We often get asked “what’s the difference between Firebolt and Snowflake?” and it reminds me of Frozen. Now, I am not as good as Elsa from Frozen singing “Let it Snow.” If I were, I probably would not be writing this blog. But I do think about how to explain when to “Let Snow Go.” When does a “Fast Firebolt” replace “Slow Snow” for a workload, and more importantly, why is Slowflake slower?
(Please note: this decision is not really about whether to replace Snowflake. The decision is more whether to have multiple analytics engines and when to run certain workloads on something other than Snowflake.)
If you are an existing Snowflake customer - or if you are using Redshift, Athena, Azure Synapse or Google BigQuery for that matter - you probably know this. Snowflake is good for traditional data warehouse workloads such as reporting and dashboards. That is what Snowflake was built for; to move traditional batch-based reporting and dashboard-based analytics to the cloud.

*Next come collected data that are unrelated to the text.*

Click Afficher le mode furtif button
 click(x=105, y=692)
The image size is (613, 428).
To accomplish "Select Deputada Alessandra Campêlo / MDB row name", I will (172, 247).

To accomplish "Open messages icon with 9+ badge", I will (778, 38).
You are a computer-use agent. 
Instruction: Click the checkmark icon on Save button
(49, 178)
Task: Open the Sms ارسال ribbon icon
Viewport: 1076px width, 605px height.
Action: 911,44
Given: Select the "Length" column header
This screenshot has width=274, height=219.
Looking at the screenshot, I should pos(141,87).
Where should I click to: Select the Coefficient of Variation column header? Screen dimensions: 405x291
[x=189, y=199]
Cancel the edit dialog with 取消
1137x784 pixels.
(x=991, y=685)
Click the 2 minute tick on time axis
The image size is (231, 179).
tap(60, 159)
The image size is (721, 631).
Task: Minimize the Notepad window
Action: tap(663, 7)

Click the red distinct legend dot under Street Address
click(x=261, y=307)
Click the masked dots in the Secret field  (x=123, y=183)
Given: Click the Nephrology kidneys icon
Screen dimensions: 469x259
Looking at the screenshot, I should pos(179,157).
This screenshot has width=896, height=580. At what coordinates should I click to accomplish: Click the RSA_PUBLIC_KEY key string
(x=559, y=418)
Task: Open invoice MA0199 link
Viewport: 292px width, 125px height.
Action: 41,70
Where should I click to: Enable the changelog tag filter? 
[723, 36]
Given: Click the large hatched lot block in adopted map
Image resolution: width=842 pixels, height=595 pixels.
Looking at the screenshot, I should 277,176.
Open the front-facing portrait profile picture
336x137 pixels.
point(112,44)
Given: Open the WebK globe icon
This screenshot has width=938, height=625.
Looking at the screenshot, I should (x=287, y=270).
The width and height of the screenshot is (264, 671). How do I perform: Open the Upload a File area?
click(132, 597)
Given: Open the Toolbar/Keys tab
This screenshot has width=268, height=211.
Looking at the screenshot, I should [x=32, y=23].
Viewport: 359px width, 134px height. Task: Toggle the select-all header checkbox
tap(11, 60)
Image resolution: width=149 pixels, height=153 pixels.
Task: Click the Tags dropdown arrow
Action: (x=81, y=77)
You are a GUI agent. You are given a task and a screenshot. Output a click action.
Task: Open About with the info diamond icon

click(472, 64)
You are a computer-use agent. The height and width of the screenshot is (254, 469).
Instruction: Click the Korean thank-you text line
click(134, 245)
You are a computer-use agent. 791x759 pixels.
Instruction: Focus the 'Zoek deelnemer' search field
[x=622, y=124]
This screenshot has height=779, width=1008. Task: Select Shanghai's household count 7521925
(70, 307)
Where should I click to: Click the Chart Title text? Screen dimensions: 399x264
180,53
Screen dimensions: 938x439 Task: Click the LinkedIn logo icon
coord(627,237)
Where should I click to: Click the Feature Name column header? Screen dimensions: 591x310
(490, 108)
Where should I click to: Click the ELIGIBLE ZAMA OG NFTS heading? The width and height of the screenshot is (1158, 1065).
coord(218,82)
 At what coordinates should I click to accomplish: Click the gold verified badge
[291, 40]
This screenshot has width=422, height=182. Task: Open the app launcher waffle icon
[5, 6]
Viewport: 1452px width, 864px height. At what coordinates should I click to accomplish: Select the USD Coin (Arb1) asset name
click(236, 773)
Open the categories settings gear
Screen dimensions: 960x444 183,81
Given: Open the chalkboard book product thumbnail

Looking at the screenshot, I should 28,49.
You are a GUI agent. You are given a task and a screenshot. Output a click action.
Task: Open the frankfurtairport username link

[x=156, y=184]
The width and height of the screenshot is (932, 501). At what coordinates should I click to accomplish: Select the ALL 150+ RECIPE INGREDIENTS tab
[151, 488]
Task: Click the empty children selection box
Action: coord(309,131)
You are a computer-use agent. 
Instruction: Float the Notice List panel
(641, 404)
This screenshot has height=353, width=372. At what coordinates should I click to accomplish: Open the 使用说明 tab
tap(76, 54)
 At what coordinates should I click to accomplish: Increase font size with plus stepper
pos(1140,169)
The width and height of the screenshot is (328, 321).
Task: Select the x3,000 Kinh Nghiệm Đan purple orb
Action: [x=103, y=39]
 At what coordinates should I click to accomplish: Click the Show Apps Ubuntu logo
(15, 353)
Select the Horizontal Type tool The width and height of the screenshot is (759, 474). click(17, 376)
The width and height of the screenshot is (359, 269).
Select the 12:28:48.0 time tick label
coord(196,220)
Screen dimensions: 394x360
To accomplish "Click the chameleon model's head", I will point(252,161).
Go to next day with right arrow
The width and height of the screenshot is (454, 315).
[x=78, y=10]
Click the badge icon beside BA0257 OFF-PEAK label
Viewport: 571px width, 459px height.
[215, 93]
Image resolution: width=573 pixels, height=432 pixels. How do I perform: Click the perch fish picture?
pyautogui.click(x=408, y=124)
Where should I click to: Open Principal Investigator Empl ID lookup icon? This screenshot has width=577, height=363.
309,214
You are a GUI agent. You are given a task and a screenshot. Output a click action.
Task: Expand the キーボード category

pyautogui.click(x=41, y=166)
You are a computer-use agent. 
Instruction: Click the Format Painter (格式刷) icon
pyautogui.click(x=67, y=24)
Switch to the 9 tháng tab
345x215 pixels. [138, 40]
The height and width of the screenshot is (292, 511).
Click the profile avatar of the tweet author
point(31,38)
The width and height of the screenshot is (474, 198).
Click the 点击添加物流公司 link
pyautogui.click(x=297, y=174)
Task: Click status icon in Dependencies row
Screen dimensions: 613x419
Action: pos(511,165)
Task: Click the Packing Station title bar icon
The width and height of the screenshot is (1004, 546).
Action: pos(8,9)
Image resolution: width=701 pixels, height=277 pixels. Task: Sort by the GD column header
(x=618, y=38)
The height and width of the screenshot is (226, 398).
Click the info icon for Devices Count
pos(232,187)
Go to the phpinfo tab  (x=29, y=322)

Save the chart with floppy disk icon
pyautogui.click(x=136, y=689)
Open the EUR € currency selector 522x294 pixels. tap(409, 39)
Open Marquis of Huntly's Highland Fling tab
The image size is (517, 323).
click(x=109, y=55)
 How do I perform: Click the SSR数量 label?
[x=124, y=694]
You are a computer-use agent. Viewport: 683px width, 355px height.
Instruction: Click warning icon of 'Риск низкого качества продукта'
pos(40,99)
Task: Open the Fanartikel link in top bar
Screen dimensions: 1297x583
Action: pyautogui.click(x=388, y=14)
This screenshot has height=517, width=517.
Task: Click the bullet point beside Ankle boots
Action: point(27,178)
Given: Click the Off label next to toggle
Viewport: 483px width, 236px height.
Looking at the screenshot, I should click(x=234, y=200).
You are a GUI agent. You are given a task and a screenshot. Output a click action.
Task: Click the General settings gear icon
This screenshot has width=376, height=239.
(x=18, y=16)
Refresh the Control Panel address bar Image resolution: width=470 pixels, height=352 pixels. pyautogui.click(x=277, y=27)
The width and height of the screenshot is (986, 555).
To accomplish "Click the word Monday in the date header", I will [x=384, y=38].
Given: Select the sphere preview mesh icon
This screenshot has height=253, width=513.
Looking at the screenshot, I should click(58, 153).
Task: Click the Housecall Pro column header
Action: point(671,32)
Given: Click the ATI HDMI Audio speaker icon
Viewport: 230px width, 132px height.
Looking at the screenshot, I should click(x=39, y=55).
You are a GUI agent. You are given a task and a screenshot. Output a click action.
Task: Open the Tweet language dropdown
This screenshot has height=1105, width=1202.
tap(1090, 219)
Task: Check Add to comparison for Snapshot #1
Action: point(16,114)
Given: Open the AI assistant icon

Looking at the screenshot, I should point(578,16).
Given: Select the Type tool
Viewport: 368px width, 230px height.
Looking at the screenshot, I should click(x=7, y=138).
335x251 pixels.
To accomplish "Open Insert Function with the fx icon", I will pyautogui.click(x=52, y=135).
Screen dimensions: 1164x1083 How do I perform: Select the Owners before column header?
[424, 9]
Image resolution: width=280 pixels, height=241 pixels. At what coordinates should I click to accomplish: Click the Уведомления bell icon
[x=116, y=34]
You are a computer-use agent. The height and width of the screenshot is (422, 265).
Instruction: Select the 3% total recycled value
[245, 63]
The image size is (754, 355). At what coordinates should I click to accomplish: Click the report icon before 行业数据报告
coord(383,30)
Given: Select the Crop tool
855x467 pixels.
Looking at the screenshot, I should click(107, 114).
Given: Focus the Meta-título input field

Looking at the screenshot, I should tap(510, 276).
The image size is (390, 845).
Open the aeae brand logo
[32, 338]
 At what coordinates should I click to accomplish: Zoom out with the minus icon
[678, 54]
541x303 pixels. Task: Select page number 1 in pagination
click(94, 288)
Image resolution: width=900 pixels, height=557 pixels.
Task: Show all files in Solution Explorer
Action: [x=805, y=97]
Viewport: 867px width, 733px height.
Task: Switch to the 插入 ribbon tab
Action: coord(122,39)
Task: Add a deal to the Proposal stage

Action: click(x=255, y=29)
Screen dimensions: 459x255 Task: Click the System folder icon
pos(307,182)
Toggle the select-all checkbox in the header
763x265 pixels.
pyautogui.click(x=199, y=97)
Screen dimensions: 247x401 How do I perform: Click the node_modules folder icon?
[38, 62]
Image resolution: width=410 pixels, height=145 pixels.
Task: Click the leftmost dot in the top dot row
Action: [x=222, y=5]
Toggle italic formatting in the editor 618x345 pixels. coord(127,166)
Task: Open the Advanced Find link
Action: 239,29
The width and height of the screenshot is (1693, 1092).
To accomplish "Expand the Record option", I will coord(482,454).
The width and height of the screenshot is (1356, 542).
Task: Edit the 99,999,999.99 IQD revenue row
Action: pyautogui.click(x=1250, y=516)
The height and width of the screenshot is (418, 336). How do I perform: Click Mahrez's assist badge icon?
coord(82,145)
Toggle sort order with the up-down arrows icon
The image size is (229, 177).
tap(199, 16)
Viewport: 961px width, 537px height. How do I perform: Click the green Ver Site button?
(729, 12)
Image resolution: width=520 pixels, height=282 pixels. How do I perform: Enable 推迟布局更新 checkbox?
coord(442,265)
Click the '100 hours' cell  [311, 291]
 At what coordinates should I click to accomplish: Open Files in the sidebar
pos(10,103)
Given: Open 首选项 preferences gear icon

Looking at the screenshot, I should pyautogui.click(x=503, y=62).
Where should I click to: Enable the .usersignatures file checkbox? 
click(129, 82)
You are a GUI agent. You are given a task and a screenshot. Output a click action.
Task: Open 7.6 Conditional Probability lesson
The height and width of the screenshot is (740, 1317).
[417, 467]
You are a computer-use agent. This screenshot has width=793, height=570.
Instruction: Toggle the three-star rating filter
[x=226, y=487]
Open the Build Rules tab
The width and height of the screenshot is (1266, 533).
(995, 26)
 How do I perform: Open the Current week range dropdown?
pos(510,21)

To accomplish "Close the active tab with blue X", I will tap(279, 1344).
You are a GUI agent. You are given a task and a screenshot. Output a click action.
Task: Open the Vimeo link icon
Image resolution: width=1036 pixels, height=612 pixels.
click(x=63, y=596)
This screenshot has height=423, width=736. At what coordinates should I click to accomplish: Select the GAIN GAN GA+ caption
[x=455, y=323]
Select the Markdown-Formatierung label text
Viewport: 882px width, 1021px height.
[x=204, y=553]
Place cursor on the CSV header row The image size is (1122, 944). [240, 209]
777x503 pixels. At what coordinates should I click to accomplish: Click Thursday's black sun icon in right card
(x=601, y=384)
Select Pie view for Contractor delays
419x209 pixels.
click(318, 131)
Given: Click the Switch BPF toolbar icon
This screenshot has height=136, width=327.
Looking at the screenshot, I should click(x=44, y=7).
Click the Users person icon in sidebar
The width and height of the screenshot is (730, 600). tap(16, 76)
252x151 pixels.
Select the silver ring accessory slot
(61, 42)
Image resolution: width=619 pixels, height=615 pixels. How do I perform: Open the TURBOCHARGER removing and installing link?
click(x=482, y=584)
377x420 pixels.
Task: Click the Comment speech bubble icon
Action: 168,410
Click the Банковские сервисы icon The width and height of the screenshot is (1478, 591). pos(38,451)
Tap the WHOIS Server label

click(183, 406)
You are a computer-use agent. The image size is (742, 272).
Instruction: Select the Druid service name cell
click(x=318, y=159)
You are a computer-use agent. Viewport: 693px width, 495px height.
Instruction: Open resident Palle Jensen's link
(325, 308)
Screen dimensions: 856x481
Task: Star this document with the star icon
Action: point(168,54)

But Snowflake is not good for:
- Ad hoc analytics or anything requiring sub-second, first-time query performance
- Large complex queries against massive data sets
- Semi-structured data queries
- Streaming analytics or continuous ingestion using technologies like Kafka
Snowflake has limitations, like all the other 1st and 2nd generation cloud data warehouses, that either make Snowflake not fast enough, too expensive, or both. Here’s a summary of the biggest challenges:
- Batch-based ingestion: Traditional data warehouses have always been batch-oriented for a variety of reasons. When Snowflake targeted traditional data warehouse use cases, they kept that limitation. Snowlake locks an entire partition with each write, and limits write queues to 20 writes per table. Snowpipe and other loading mechanisms tend to batch in intervals of 1 minute or more. It is not designed for continuous ingestion.
- Query performance: The first time data is needed, Snowflake pulls data from storage into a virtual warehouse and puts it into local storage. Once a query is executed, the results are stored in a cache. While this speeds up executing the same query, or executing different queries against the same data, the first query is slow. According to the latest FiveTran benchmarks, for example, querying 1 terabyte with an 8 node virtual warehouse that costs $16-32 an hour, which is $150,000-$300,000 annually, takes 8 seconds on average to perform the queries, and as much as minutes.
- Semi-structured data: Snowflake can ingest JSON, capture metadata about it, store it directly in a VARIANT field (column) and process the JSON directly using native functionality. But it is slow. Whenever Snowflake executes queries or calculations, it has to load all the JSON into available RAM first, and then do full scans to find specific fields. To get enough RAM, you need to keep doubling the size of your Snowflake virtual warehouse, which grows each node a little, until each individual node is big enough. Otherwise the JSON will cause data to spill over to disk, which makes performance plummet.
- Cost: Perhaps you have heard of the term “credit fever,” a story of a query that broke the budget, or rules like killing a Snowflake process that runs for more than x minutes. Snowflake charges for compute. If multi-cluster auto scaling is on, the wrong queries can devour credits. High performance or semi-structured data workloads can also consume credits because each larger warehouse size doubles the cost.
Firebolt, as a 3rd generation cloud data warehouse, added specific analytics innovations on top of the best of Snowflake - including innovations in storage, indexing and query optimization - to improve performance and cost. The combination has made Firebolt much better and more cost effective for ad hoc interactive, high performance, semi-structured data, and operational or customer-facing analytics that require continuous ingestion.
Some key differences from the more detailed comparison between Firebolt and Snowflake:
- Performance: Firebolt performs orders of magnitude faster than alternatives. One customer achieved 3x faster performance and 10x lower cost, or a 30x price-performance advantage compared to their Snowflake deployment. The demo that Firebolt shows in its product showdown shows a first-time query executing in roughly 1.3 seconds on an 8 node cluster that costs roughly $1.7 an hour … against over 20 terabytes and 42 billion rows of data.
- Semi-structured data: Firebolt stores JSON natively in a nested structure and provides native Lambda functionality within compliant SQL that does not require full scans or loading the data into RAM. The performance advantage is even greater in this case.
- Cost: Firebolt lets you choose your AWS instance types and number of nodes for each cluster. You can have 4 massive nodes if you choose. With Firebolt, each node can deliver 10x greater efficiency, and you see the price of each node type as you select it, giving you the ability to choose the best price-performance. This combination of greater control and choice over resources, greater efficiency per node, and different pricing is what leads to a 10-100x lower total cost.